*WRITTEN EXERCISE*. Begin at the line that has "Viewport: 562px width, 360px height. Task: Tap" and stop after the last line of the records. Rewrite only those lines, requests included, scaling every coordinate in the answers by 1.7 and rounding each result to a whole number, with halves rounded up.

*GIVEN DATA*.
● ● ● ●
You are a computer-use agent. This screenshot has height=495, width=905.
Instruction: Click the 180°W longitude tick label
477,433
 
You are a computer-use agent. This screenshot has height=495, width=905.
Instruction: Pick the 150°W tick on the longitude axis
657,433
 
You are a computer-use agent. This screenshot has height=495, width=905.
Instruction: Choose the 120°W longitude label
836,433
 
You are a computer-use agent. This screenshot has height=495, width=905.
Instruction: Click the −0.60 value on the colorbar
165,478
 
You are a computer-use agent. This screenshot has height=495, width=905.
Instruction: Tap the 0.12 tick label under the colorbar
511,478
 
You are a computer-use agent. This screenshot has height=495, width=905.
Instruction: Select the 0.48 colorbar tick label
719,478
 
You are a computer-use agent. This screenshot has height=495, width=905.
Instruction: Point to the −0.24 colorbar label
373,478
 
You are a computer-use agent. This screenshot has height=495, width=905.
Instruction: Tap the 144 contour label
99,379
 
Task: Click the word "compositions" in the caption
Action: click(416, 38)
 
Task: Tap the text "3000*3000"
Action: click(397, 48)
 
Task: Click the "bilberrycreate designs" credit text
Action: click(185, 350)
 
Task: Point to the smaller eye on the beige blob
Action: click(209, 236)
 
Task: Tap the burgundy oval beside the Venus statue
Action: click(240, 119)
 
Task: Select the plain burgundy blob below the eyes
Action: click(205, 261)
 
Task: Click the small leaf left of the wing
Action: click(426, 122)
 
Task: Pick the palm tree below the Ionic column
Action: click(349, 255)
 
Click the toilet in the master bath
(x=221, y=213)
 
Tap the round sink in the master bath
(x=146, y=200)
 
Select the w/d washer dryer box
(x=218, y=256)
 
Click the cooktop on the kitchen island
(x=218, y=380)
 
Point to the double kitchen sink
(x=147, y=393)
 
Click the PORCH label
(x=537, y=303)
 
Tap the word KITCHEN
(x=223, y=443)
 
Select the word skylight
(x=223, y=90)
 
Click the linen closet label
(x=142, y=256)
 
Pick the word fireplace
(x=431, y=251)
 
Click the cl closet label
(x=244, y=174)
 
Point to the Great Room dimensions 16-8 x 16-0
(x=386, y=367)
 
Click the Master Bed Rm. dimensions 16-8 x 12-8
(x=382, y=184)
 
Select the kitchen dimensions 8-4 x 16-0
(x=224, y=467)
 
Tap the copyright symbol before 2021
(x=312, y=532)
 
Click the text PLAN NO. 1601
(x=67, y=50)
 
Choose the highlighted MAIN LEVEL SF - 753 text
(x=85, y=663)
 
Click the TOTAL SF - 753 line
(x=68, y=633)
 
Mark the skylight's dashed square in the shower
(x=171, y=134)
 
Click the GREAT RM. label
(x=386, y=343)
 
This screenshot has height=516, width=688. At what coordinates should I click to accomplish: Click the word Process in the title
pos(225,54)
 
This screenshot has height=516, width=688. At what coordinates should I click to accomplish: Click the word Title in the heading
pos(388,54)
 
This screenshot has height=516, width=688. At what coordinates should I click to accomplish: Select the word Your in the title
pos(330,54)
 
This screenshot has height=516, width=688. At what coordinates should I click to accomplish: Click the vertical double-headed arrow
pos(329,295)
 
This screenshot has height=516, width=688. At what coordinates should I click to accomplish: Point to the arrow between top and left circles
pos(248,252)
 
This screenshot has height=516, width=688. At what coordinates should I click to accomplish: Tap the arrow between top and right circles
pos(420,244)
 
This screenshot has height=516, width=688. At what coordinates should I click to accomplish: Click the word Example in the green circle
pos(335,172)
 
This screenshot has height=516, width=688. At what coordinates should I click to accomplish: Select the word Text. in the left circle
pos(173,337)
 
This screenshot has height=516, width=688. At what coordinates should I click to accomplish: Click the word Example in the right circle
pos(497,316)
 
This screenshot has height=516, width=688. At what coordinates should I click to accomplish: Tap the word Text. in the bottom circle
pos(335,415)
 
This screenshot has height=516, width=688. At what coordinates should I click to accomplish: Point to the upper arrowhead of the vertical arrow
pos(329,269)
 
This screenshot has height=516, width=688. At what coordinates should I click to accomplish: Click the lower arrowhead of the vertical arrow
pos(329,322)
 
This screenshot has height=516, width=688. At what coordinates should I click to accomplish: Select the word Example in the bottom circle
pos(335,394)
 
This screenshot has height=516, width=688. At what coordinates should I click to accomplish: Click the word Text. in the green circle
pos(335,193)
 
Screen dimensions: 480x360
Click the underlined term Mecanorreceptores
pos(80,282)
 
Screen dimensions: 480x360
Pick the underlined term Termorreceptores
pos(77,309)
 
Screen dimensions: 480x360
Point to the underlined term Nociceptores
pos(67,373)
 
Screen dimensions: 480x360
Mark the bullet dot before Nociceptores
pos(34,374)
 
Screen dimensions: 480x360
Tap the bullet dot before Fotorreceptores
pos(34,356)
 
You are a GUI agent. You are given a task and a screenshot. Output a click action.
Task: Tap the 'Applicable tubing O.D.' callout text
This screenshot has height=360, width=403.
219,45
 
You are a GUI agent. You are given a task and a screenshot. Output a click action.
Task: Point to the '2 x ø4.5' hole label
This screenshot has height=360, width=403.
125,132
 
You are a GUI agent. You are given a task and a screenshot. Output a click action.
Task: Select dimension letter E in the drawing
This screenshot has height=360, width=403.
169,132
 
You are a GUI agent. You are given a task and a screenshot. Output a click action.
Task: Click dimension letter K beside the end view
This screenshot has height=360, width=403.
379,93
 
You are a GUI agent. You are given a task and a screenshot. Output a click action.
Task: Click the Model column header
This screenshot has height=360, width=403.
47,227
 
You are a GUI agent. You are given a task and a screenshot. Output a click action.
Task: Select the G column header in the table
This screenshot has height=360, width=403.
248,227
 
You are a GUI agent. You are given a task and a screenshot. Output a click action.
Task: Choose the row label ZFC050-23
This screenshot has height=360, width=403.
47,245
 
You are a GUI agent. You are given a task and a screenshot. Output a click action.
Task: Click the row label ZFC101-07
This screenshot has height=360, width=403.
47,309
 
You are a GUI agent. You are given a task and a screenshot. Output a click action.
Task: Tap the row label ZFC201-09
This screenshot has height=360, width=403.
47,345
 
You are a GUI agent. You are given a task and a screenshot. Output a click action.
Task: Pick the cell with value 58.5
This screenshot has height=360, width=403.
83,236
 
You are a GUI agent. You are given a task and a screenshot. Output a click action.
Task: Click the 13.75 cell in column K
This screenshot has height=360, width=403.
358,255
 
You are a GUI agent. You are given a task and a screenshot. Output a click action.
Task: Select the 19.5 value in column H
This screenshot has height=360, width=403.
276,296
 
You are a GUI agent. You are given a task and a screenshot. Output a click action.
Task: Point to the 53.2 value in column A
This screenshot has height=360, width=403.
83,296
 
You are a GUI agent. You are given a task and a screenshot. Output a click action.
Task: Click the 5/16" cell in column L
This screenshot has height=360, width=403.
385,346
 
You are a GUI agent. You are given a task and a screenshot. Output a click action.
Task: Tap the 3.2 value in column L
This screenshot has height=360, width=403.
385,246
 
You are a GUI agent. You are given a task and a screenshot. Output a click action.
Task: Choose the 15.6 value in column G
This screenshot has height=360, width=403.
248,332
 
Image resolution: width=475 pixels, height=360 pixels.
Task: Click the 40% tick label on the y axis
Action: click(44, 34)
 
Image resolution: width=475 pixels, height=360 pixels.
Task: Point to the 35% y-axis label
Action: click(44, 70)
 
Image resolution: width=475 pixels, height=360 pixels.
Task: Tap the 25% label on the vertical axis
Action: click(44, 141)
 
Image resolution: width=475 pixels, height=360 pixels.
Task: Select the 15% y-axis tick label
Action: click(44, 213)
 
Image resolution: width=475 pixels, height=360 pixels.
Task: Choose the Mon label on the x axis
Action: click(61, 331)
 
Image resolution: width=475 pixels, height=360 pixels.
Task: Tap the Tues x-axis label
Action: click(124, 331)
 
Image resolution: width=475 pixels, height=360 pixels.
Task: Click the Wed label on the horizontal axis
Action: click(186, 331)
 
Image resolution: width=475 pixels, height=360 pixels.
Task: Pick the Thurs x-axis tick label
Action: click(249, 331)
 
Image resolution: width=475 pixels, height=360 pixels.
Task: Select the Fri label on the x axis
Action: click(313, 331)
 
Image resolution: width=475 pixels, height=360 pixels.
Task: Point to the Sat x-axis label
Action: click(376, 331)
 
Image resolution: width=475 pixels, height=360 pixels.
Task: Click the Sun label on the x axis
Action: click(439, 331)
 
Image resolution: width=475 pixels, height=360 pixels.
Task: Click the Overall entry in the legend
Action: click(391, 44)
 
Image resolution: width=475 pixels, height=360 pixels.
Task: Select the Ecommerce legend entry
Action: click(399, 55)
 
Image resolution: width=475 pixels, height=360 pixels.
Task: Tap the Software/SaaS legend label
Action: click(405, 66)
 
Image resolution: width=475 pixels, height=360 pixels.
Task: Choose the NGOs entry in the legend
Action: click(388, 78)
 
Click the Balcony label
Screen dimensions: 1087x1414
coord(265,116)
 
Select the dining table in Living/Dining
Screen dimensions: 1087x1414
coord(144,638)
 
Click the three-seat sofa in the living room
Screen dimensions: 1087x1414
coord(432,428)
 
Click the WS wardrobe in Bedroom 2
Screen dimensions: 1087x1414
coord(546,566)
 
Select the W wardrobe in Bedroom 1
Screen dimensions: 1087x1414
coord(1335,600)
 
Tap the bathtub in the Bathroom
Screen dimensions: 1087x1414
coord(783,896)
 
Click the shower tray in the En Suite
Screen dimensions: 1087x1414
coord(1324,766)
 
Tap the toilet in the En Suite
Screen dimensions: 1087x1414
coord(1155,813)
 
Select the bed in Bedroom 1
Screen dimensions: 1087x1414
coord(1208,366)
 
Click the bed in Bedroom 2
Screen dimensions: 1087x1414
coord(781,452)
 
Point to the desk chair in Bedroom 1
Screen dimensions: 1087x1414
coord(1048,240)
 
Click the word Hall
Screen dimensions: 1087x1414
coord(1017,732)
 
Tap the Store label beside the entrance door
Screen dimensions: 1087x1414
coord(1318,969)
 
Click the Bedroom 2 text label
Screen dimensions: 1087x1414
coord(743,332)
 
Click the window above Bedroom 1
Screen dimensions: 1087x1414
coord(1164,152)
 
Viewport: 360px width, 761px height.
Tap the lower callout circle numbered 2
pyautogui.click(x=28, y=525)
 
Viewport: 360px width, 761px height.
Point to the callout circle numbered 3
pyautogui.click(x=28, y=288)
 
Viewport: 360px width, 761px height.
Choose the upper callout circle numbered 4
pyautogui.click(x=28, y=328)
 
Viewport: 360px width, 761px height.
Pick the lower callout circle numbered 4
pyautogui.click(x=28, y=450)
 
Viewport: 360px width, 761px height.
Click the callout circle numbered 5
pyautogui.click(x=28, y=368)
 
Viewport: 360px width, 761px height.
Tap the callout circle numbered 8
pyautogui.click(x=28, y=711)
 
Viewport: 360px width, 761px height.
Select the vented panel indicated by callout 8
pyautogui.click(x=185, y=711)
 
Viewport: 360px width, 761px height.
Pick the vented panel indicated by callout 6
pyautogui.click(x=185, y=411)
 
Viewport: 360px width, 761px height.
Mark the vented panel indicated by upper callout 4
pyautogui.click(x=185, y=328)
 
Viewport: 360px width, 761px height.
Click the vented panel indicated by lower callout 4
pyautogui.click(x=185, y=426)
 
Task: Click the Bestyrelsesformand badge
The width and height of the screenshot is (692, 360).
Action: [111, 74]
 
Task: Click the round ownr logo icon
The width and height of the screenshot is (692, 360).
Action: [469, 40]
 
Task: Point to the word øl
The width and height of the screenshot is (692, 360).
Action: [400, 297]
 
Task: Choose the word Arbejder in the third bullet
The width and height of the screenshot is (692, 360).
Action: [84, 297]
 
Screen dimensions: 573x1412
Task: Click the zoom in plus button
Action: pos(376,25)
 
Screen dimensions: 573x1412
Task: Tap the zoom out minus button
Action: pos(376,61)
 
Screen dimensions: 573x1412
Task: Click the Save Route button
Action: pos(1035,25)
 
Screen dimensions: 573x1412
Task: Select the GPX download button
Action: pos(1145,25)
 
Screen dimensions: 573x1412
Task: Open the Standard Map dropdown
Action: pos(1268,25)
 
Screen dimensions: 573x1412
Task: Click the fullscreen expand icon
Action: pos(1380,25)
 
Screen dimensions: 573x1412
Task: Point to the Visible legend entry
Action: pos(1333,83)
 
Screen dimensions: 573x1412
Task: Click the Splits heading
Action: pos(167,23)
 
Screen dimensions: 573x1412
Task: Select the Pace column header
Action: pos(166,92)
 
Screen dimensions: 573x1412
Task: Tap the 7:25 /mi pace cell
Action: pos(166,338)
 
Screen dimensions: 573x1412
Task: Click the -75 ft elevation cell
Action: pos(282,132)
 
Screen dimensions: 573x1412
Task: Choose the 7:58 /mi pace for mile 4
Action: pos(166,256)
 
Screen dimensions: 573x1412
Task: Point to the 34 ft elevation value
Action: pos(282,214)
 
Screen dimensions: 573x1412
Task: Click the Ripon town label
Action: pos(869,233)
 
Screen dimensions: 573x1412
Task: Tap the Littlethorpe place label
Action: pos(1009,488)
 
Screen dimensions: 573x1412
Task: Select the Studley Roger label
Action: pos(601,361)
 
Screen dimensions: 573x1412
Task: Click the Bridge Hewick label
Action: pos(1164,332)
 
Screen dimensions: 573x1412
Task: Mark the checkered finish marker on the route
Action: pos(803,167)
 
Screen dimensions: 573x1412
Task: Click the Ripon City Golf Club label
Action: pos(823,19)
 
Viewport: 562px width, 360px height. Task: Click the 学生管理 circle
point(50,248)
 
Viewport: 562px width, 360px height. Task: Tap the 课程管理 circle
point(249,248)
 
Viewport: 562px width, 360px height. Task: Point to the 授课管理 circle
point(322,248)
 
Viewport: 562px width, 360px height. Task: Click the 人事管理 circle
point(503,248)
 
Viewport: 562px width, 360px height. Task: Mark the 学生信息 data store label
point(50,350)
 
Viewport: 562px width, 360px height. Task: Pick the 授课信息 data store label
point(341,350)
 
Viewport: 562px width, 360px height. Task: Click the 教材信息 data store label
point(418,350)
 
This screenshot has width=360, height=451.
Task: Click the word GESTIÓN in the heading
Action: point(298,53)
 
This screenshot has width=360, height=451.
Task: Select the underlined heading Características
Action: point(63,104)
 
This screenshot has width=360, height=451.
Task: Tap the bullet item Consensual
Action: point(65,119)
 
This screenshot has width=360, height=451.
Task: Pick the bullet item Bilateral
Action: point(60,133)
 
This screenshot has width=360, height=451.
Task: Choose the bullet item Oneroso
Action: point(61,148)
● ● ● ●
*OUTPUT FOR THIS EXERCISE*.
Viewport: 562px width, 360px height. Task: Tap the 课程管理 circle
point(423,422)
 
Viewport: 562px width, 360px height. Task: Point to the 授课管理 circle
point(547,422)
 
Viewport: 562px width, 360px height. Task: Click the 人事管理 circle
point(855,422)
 
Viewport: 562px width, 360px height. Task: Mark the 学生信息 data store label
point(85,595)
 
Viewport: 562px width, 360px height. Task: Pick the 授课信息 data store label
point(580,595)
 
Viewport: 562px width, 360px height. Task: Click the 教材信息 data store label
point(711,595)
 
This screenshot has width=360, height=451.
Task: Click the word GESTIÓN in the heading
Action: point(507,90)
 
This screenshot has width=360, height=451.
Task: Select the underlined heading Características
Action: point(107,177)
 
This screenshot has width=360, height=451.
Task: Tap the bullet item Consensual
Action: point(111,202)
 
This screenshot has width=360, height=451.
Task: Pick the bullet item Bilateral
Action: point(102,226)
 
This screenshot has width=360, height=451.
Task: Choose the bullet item Oneroso
Action: point(104,252)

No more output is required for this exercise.